» **EXERCISE DIRECTIONS**: Below are records. Count every line containing the word "size" and give the number alone.

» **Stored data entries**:
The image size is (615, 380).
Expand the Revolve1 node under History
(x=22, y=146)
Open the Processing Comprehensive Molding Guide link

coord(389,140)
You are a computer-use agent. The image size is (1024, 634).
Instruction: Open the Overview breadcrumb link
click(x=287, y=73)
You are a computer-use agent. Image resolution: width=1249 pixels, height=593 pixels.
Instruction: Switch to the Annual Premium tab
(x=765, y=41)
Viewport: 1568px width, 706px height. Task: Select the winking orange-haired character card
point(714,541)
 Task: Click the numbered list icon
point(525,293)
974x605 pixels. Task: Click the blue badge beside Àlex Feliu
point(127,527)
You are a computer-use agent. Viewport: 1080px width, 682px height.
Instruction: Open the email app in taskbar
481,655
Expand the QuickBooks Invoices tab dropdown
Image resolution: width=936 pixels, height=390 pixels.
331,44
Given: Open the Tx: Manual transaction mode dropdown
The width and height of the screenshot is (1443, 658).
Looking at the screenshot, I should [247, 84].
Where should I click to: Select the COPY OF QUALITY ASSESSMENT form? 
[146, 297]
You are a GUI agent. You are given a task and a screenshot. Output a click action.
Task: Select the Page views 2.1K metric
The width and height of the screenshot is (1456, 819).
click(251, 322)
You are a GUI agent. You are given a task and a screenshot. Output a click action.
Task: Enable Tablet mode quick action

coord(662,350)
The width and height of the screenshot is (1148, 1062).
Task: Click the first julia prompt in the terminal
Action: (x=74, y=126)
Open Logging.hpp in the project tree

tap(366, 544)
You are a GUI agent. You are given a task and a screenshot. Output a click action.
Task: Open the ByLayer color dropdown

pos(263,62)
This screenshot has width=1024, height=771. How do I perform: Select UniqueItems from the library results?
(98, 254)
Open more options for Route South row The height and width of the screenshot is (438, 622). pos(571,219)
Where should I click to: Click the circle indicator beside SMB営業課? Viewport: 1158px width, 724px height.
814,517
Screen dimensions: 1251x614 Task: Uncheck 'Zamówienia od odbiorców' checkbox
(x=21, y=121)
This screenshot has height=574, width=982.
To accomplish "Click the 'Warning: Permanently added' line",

» **RESULT OF THE TASK**: 2